Background: Social and cultural disparities in infectious disease burden are caused by systematic differences between communities. Some differences have a direct and proportional impact on disease burden, such as health-seeking behaviour and severity of infection. Other differences-such as contact rates and susceptibility-affect the risk of transmission, where the impact on disease burden is indirect and remains unclear. Furthermore, the concomitant impact of vaccination on such inequalities is not well understood.
Methods: To quantify the role of differences in transmission on inequalities and the subsequent impact of vaccination, we developed a novel mathematical framework that integrates a mechanistic model of disease transmission with a demographic model of social structure, calibrated to epidemiologic and empirical social contact data.

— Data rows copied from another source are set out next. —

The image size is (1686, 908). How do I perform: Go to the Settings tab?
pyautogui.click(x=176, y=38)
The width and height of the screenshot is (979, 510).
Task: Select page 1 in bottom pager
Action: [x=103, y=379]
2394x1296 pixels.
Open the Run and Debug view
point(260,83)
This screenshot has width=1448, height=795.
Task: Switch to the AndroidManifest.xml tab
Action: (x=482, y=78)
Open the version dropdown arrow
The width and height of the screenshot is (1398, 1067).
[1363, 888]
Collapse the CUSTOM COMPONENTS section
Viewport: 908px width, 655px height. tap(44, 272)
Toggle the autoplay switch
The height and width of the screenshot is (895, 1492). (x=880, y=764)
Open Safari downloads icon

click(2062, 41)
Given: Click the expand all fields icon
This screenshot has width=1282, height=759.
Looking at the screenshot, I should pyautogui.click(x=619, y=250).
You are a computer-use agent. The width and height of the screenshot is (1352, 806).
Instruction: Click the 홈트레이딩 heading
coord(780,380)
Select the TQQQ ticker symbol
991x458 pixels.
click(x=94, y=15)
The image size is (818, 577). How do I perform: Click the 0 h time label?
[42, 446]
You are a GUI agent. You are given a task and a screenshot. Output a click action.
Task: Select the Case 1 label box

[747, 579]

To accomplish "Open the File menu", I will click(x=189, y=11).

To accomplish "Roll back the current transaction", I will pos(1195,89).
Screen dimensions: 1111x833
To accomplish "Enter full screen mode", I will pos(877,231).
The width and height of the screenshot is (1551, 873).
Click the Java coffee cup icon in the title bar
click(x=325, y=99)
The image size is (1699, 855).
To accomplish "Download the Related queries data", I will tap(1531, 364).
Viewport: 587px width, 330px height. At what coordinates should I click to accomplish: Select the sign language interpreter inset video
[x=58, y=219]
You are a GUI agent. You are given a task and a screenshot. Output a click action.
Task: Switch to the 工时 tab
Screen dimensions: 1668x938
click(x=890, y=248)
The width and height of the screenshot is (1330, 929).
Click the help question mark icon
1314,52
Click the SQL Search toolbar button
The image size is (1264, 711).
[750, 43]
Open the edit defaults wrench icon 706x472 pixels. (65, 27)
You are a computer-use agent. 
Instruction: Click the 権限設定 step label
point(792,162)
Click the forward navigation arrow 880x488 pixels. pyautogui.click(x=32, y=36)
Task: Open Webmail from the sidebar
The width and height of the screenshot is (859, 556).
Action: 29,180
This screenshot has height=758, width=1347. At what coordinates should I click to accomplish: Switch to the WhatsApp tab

Results: Our model suggests realistic differences in two key factors contributing to the rates of transmission-contact rate and susceptibility-between two social groups can lead to twice the risk of infection in the high-risk population group relative to the low-risk population group. The more isolated the high-risk group, the greater this disease inequality. Vaccination amplified this inequality further: equal vaccine uptake across the two population groups led to up to seven times the risk of infection in the high-risk group. To mitigate these inequalities, the high-risk population group would require disproportionately high vaccination uptake.
Conclusion: Our results suggest that differences in contact rate and susceptibility can play an important role in explaining observed inequalities in infectious diseases. Importantly, we demonstrate that, contrary to social policy intentions, promoting an equal vaccine uptake across population groups may magnify inequalities in infectious disease risk.
Keywords: Inequality; Influenza; Mathematical modelling; Rubella; Social groups; Vaccination.